**Extrait choisi**.
Par Jean-François Hérouard

Charlie du jour du drame
Charlie du jour du drame

Sous le titre « Les prédictions du mage Houellebecq », Charlie hebdo du 7 janvier, jour du massacre, caricaturait l’auteur de Soumission, Michel Houellebecq (MH), en illuminé éthylique. Mais en page intérieure, son ami Bernard Maris, un des assassinés, louait l’aspect « crédible » de cette politique-fiction, soit la victoire politique de l’Islam en France en 2022. Les manifestations  de ce dimanche 11 janvier viennent de démentir avec éclat ce scénario.

[dropcap]En[/dropcap] 2022, les partis PS+UDI+UMP font alliance avec la Fraternité musulmane (FM) pour contrer le FN. Mohammed Ben Abbes devient Président de la République, Bayrou Premier ministre, pour appliquer une charia « light » aux effets immédiats. Les femmes revêtent de longues blouses sur leurs pantalons ; encouragées par des allocations familiales renforcées, elles quittent le marché du travail, faisant reculer le chômage… masculin, tandis que la polygamie est promue. Dans les cités, la délinquance disparaît. Laissant les ministères régaliens à ses alliés,  Ben Abbes, qui a dû lire les thèses de Gramsci sur l’hégémonie culturelle, privatise l’enseignement, dont il a réservé le ministère à son parti.

**Extrait source**.
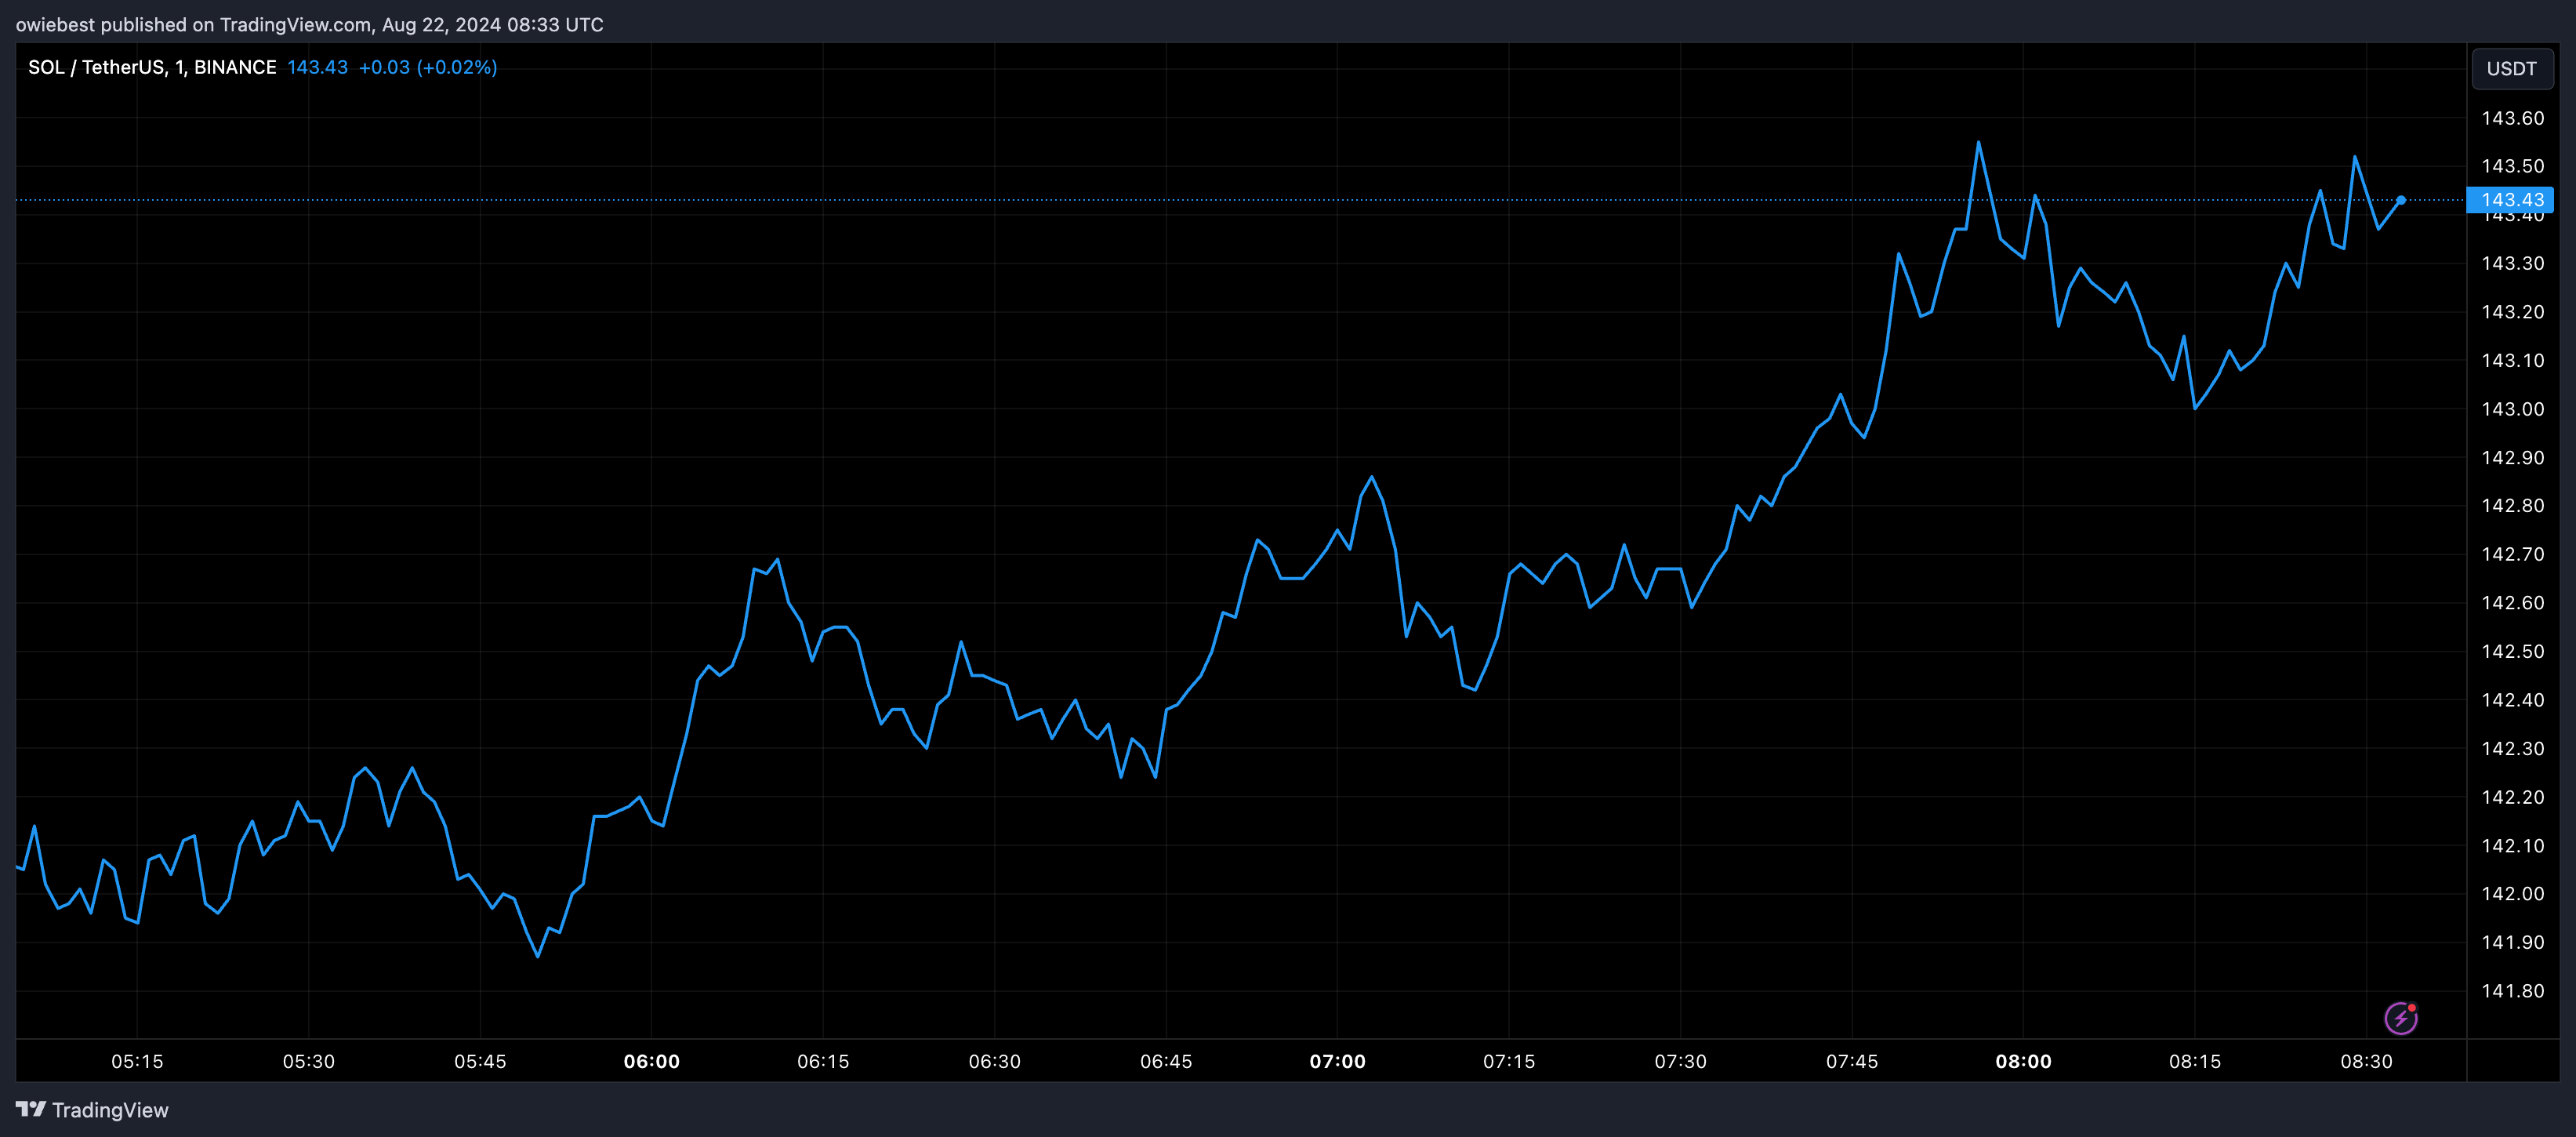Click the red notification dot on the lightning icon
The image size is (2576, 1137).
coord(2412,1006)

**Consigne 1**. Dans l'extrait sur le roman Soumission, qui devient Premier ministre en 2022 ?
**Consigne 2**. Reprenez l'extrait sur le roman Soumission après sa dernière phrase et poursuivez-le.

**Réponse 1**. Bayrou.

**Réponse 2**.
Devant le calme social retrouvé, les conversions se multiplient, en tout premier lieu à l’Université, dont celle du narrateur (sans nom), anti-héros comme tous les personnages de MH. Universitaire sans vocation, spécialiste de Huysmans, cet auteur décadent d’A rebours dans la deuxième partie du XIXe siècle, notre narrateur dépressif finit par se convertir. Pourquoi ? J’allais dire par flemme ! Bien sûr, il y trouve un intérêt de carrière et de salaire, les non-convertis étant peu à peu évincés ; mais surtout il se voit doté ipso facto de trois épouses d’âges étagés selon leurs fonctions, sexuelle, domestique, de représentation sociale, lui dont la vie amoureuse lamentable allait de médiocres conquêtes étudiantes en masturbations devant des vidéos porno.

Plus fondamentalement  (si j’ose dire !), à l’instar de Des Esseintes, ce personnage de Huysmans se convertissant au catholicisme pour ses qualités esthétiques, il s’agit par cette soumission de mettre fin à la désespérance crépusculaire dont il souffre, et qu’il attribue à l’absence de transcendance dans la civilisation contemporaine.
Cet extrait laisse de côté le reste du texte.